Input for this task:

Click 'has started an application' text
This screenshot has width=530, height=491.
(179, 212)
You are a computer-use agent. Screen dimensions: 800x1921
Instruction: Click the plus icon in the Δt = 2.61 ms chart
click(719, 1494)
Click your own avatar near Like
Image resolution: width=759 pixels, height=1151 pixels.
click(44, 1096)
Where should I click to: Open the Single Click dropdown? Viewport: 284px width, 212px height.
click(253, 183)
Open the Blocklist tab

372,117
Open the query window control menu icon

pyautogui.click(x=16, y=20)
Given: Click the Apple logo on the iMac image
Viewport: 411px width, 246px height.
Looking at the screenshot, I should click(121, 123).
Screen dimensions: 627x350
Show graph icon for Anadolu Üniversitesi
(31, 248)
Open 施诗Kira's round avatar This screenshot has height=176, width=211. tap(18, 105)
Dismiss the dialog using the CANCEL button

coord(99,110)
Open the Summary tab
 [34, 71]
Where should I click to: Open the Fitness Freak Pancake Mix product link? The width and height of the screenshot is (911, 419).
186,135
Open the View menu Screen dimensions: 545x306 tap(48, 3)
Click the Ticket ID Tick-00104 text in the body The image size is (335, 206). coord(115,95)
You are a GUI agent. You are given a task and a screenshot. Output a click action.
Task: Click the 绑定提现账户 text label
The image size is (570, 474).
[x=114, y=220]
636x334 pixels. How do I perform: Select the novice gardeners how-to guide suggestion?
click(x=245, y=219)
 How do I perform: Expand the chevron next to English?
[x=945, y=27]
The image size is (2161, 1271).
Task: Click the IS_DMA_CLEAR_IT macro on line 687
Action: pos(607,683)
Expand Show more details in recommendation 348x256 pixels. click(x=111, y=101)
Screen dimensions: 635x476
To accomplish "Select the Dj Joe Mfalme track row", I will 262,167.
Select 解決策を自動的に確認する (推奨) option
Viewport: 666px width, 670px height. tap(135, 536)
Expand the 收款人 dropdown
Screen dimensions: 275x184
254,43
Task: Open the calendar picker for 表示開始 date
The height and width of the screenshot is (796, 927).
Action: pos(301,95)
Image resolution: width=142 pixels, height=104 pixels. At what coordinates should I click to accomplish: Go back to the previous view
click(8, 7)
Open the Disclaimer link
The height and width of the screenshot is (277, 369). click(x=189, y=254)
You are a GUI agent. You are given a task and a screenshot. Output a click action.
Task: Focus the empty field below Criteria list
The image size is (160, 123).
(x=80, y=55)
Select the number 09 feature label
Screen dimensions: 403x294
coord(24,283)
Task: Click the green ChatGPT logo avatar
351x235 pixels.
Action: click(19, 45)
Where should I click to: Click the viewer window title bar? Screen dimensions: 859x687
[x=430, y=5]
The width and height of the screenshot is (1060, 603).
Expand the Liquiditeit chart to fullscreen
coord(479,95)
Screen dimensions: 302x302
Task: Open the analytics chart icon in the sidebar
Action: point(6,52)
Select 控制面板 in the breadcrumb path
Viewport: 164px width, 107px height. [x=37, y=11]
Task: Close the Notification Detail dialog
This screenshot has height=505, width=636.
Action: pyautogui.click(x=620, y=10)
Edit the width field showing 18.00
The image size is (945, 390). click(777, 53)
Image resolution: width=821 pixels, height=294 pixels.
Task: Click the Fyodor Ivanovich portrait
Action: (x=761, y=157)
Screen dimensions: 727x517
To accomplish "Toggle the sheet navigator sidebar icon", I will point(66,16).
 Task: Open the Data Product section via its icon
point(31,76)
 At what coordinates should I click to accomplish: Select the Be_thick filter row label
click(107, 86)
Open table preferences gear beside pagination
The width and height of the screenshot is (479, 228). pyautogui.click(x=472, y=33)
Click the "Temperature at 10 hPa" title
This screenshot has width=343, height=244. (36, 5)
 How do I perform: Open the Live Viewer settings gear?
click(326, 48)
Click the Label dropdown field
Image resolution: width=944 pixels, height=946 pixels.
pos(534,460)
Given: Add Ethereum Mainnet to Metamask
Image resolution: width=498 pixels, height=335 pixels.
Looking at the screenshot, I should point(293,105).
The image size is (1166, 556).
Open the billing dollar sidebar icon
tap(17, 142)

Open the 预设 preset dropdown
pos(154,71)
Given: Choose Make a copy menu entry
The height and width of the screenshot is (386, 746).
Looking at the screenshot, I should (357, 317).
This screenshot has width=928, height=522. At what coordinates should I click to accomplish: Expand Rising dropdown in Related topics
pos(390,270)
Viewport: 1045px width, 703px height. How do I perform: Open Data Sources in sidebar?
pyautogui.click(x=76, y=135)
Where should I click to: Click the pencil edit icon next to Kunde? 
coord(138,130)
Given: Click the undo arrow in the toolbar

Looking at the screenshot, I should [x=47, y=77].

Exercise goal:
Reproduce the material above, every line of it, exactly.

Task solution:
Click 'has started an application' text
This screenshot has width=530, height=491.
(179, 212)
You are a computer-use agent. Screen dimensions: 800x1921
Instruction: Click the plus icon in the Δt = 2.61 ms chart
click(719, 1494)
Click your own avatar near Like
Image resolution: width=759 pixels, height=1151 pixels.
click(44, 1096)
Where should I click to: Open the Single Click dropdown? Viewport: 284px width, 212px height.
click(253, 183)
Open the Blocklist tab

372,117
Open the query window control menu icon

pyautogui.click(x=16, y=20)
Given: Click the Apple logo on the iMac image
Viewport: 411px width, 246px height.
Looking at the screenshot, I should click(121, 123).
Screen dimensions: 627x350
Show graph icon for Anadolu Üniversitesi
(31, 248)
Open 施诗Kira's round avatar This screenshot has height=176, width=211. tap(18, 105)
Dismiss the dialog using the CANCEL button

coord(99,110)
Open the Summary tab
 [34, 71]
Where should I click to: Open the Fitness Freak Pancake Mix product link? The width and height of the screenshot is (911, 419).
186,135
Open the View menu Screen dimensions: 545x306 tap(48, 3)
Click the Ticket ID Tick-00104 text in the body The image size is (335, 206). coord(115,95)
You are a GUI agent. You are given a task and a screenshot. Output a click action.
Task: Click the 绑定提现账户 text label
The image size is (570, 474).
[x=114, y=220]
636x334 pixels. How do I perform: Select the novice gardeners how-to guide suggestion?
click(x=245, y=219)
 How do I perform: Expand the chevron next to English?
[x=945, y=27]
The image size is (2161, 1271).
Task: Click the IS_DMA_CLEAR_IT macro on line 687
Action: pos(607,683)
Expand Show more details in recommendation 348x256 pixels. click(x=111, y=101)
Screen dimensions: 635x476
To accomplish "Select the Dj Joe Mfalme track row", I will 262,167.
Select 解決策を自動的に確認する (推奨) option
Viewport: 666px width, 670px height. tap(135, 536)
Expand the 收款人 dropdown
Screen dimensions: 275x184
254,43
Task: Open the calendar picker for 表示開始 date
The height and width of the screenshot is (796, 927).
Action: pos(301,95)
Image resolution: width=142 pixels, height=104 pixels. At what coordinates should I click to accomplish: Go back to the previous view
click(8, 7)
Open the Disclaimer link
The height and width of the screenshot is (277, 369). click(x=189, y=254)
You are a GUI agent. You are given a task and a screenshot. Output a click action.
Task: Focus the empty field below Criteria list
The image size is (160, 123).
(x=80, y=55)
Select the number 09 feature label
Screen dimensions: 403x294
coord(24,283)
Task: Click the green ChatGPT logo avatar
351x235 pixels.
Action: click(19, 45)
Where should I click to: Click the viewer window title bar? Screen dimensions: 859x687
[x=430, y=5]
The width and height of the screenshot is (1060, 603).
Expand the Liquiditeit chart to fullscreen
coord(479,95)
Screen dimensions: 302x302
Task: Open the analytics chart icon in the sidebar
Action: point(6,52)
Select 控制面板 in the breadcrumb path
Viewport: 164px width, 107px height. [x=37, y=11]
Task: Close the Notification Detail dialog
This screenshot has height=505, width=636.
Action: pyautogui.click(x=620, y=10)
Edit the width field showing 18.00
The image size is (945, 390). click(777, 53)
Image resolution: width=821 pixels, height=294 pixels.
Task: Click the Fyodor Ivanovich portrait
Action: (x=761, y=157)
Screen dimensions: 727x517
To accomplish "Toggle the sheet navigator sidebar icon", I will point(66,16).
 Task: Open the Data Product section via its icon
point(31,76)
 At what coordinates should I click to accomplish: Select the Be_thick filter row label
click(107, 86)
Open table preferences gear beside pagination
The width and height of the screenshot is (479, 228). pyautogui.click(x=472, y=33)
Click the "Temperature at 10 hPa" title
This screenshot has width=343, height=244. (36, 5)
 How do I perform: Open the Live Viewer settings gear?
click(326, 48)
Click the Label dropdown field
Image resolution: width=944 pixels, height=946 pixels.
pos(534,460)
Given: Add Ethereum Mainnet to Metamask
Image resolution: width=498 pixels, height=335 pixels.
Looking at the screenshot, I should point(293,105).
The image size is (1166, 556).
Open the billing dollar sidebar icon
tap(17, 142)

Open the 预设 preset dropdown
pos(154,71)
Given: Choose Make a copy menu entry
The height and width of the screenshot is (386, 746).
Looking at the screenshot, I should (357, 317).
This screenshot has width=928, height=522. At what coordinates should I click to accomplish: Expand Rising dropdown in Related topics
pos(390,270)
Viewport: 1045px width, 703px height. How do I perform: Open Data Sources in sidebar?
pyautogui.click(x=76, y=135)
Where should I click to: Click the pencil edit icon next to Kunde? 
coord(138,130)
Given: Click the undo arrow in the toolbar

Looking at the screenshot, I should [x=47, y=77].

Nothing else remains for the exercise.